►

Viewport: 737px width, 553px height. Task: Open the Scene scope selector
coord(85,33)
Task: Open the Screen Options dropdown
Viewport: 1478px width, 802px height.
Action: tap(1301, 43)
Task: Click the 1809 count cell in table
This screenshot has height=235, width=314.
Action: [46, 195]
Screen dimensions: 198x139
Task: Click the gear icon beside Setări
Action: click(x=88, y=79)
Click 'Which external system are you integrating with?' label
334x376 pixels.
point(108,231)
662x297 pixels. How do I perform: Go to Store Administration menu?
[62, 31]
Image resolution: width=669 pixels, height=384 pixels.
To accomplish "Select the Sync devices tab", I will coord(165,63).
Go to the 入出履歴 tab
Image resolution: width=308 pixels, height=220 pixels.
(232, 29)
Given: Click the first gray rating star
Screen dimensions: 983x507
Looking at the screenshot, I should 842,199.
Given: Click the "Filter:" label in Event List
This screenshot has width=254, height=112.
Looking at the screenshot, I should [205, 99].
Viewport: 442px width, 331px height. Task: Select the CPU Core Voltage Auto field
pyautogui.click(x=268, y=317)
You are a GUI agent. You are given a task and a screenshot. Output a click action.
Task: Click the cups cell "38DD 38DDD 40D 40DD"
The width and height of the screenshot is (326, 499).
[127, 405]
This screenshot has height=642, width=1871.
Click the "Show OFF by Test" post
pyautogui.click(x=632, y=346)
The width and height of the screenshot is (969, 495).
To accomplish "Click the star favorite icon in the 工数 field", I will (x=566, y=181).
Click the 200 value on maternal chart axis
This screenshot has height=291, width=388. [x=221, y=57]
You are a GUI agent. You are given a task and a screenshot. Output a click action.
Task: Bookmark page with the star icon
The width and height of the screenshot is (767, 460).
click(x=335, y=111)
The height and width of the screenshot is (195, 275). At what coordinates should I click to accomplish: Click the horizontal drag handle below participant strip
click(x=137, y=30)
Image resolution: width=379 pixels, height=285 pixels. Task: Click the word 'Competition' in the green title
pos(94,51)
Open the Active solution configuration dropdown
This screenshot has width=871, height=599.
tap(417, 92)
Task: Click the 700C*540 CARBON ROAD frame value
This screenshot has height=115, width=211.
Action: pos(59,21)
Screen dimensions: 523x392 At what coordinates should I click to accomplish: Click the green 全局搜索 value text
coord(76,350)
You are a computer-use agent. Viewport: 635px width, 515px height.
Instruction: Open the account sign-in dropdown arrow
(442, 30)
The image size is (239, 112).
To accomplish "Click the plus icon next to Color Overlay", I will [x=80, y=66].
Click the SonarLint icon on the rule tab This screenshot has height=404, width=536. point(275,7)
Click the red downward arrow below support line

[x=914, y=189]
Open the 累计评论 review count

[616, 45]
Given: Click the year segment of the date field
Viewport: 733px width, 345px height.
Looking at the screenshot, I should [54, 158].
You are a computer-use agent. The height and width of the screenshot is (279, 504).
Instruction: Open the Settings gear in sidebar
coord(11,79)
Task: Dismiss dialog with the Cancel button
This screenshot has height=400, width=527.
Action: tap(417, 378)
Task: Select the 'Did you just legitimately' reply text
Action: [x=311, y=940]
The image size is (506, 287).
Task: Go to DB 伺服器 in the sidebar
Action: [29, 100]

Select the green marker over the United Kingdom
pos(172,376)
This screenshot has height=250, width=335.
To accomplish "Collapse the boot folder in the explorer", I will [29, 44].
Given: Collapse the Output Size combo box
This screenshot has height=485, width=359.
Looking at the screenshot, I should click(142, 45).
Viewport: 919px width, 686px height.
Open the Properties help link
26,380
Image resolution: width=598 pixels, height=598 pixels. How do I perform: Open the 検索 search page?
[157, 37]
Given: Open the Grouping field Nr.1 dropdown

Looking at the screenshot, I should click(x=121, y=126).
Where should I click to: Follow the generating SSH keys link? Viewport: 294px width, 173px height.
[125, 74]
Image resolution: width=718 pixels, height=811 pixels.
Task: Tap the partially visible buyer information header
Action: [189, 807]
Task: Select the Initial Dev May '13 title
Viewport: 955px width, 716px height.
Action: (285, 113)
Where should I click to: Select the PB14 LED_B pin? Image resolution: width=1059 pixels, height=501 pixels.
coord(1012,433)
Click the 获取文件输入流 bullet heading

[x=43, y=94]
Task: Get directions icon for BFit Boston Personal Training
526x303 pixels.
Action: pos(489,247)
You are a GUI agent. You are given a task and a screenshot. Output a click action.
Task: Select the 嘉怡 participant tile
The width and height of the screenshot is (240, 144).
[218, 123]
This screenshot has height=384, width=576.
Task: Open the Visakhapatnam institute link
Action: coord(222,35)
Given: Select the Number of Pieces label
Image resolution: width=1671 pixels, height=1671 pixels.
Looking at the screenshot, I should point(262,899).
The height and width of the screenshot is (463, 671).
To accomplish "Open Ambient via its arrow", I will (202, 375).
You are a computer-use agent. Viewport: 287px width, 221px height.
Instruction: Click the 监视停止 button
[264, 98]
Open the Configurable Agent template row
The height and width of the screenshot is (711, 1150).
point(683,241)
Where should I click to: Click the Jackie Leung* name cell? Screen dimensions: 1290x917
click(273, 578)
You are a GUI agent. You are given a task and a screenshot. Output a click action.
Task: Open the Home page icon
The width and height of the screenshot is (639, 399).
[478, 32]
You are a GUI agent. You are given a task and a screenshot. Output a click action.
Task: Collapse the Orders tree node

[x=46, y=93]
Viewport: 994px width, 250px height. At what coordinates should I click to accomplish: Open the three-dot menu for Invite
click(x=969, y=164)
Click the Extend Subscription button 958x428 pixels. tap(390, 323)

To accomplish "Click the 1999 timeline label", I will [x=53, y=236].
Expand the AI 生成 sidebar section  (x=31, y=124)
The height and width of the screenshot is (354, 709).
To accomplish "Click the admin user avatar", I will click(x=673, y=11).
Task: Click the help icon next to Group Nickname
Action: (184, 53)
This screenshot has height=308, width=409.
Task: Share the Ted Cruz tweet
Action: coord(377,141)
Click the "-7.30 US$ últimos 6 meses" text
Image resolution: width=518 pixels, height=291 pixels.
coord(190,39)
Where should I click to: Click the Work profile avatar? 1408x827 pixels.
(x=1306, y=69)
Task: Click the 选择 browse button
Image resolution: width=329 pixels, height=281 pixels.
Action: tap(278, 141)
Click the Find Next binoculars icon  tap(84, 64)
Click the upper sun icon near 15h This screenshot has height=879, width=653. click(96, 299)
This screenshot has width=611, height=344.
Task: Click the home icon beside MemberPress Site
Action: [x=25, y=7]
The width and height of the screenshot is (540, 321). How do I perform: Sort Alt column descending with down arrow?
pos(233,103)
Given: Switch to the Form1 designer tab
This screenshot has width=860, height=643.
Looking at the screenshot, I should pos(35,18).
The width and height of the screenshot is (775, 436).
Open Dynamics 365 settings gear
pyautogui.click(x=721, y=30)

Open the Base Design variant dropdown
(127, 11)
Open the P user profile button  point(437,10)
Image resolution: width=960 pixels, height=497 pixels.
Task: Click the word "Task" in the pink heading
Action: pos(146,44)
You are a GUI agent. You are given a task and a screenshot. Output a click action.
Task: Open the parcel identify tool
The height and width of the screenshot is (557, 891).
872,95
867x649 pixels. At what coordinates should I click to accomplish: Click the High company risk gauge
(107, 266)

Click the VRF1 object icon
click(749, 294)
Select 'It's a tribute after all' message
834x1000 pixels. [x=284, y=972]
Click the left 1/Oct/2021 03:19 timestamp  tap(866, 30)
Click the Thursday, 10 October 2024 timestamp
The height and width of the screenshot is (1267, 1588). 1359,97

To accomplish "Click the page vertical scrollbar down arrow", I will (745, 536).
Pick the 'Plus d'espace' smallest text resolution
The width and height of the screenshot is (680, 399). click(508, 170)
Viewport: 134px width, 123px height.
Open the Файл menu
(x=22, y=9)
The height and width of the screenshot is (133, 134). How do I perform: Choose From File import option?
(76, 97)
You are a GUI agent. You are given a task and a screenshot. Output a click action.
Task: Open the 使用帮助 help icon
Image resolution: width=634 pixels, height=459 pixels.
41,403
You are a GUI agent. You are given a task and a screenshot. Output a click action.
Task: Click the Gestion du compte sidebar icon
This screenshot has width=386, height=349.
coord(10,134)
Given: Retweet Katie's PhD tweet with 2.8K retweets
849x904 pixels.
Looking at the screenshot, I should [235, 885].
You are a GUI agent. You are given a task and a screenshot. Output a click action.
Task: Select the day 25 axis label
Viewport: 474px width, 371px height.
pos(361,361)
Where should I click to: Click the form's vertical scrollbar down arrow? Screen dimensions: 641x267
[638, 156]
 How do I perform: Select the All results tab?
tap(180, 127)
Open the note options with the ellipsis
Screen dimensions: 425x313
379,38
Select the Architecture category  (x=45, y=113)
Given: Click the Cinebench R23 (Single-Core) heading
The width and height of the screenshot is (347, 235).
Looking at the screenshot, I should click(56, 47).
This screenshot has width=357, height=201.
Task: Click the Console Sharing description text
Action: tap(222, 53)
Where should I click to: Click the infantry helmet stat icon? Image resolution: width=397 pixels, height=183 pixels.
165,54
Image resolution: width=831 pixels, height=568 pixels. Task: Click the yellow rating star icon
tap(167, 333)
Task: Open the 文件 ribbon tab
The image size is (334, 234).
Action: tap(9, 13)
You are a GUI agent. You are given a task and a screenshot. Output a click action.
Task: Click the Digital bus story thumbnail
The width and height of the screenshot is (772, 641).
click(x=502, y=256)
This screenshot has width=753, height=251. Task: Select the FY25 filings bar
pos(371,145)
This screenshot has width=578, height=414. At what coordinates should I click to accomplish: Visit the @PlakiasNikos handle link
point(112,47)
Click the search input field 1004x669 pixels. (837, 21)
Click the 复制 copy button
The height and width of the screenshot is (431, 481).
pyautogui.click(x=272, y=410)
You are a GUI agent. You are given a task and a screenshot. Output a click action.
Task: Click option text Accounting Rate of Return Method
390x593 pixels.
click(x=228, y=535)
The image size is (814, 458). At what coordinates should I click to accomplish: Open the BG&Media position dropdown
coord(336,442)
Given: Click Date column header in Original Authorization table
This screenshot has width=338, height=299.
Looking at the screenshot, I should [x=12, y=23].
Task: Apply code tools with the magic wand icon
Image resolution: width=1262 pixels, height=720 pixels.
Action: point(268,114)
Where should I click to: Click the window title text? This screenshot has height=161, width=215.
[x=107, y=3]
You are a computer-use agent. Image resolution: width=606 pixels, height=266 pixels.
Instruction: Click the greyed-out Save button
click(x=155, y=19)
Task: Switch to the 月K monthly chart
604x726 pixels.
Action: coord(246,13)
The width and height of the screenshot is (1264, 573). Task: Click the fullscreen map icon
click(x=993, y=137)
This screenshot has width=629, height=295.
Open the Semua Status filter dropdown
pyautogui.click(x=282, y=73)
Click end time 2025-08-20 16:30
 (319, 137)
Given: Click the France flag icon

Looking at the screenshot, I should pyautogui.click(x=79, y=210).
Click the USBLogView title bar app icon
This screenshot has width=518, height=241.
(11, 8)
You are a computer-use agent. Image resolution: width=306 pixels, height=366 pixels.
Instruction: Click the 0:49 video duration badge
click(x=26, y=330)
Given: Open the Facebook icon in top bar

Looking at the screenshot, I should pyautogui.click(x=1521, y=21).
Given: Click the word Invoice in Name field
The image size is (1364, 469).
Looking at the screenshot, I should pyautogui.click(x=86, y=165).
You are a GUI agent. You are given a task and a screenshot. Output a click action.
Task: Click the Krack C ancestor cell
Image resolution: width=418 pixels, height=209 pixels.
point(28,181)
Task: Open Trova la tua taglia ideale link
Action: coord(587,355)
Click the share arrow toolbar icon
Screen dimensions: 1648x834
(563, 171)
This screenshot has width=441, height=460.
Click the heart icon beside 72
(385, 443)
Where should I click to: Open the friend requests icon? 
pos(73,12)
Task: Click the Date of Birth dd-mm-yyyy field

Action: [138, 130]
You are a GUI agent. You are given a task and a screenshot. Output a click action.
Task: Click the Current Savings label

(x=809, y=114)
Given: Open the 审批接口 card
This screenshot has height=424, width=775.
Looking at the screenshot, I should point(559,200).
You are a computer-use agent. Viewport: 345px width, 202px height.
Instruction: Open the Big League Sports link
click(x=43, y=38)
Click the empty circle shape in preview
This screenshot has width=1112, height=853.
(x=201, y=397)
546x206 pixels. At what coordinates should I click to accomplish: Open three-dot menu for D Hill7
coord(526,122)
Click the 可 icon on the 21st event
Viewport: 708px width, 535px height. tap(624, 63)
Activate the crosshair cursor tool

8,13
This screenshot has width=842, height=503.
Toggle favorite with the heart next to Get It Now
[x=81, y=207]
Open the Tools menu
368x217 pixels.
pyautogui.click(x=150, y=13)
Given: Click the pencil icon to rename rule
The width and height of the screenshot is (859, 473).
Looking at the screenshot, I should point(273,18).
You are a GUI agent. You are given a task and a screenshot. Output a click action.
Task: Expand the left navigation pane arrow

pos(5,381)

◄

**WHAT THE TASK REQUIRES:**
Your task is to reproduce the entries exactly, starting at the first line and ending with the line containing "The width and height of the screenshot is (969, 495).".

**FINISHED TASK:**
Viewport: 737px width, 553px height. Task: Open the Scene scope selector
coord(85,33)
Task: Open the Screen Options dropdown
Viewport: 1478px width, 802px height.
Action: tap(1301, 43)
Task: Click the 1809 count cell in table
This screenshot has height=235, width=314.
Action: [46, 195]
Screen dimensions: 198x139
Task: Click the gear icon beside Setări
Action: click(x=88, y=79)
Click 'Which external system are you integrating with?' label
334x376 pixels.
point(108,231)
662x297 pixels. How do I perform: Go to Store Administration menu?
[62, 31]
Image resolution: width=669 pixels, height=384 pixels.
To accomplish "Select the Sync devices tab", I will coord(165,63).
Go to the 入出履歴 tab
Image resolution: width=308 pixels, height=220 pixels.
(232, 29)
Given: Click the first gray rating star
Screen dimensions: 983x507
Looking at the screenshot, I should 842,199.
Given: Click the "Filter:" label in Event List
This screenshot has width=254, height=112.
Looking at the screenshot, I should [205, 99].
Viewport: 442px width, 331px height. Task: Select the CPU Core Voltage Auto field
pyautogui.click(x=268, y=317)
You are a GUI agent. You are given a task and a screenshot. Output a click action.
Task: Click the cups cell "38DD 38DDD 40D 40DD"
The width and height of the screenshot is (326, 499).
[127, 405]
This screenshot has height=642, width=1871.
Click the "Show OFF by Test" post
pyautogui.click(x=632, y=346)
The width and height of the screenshot is (969, 495).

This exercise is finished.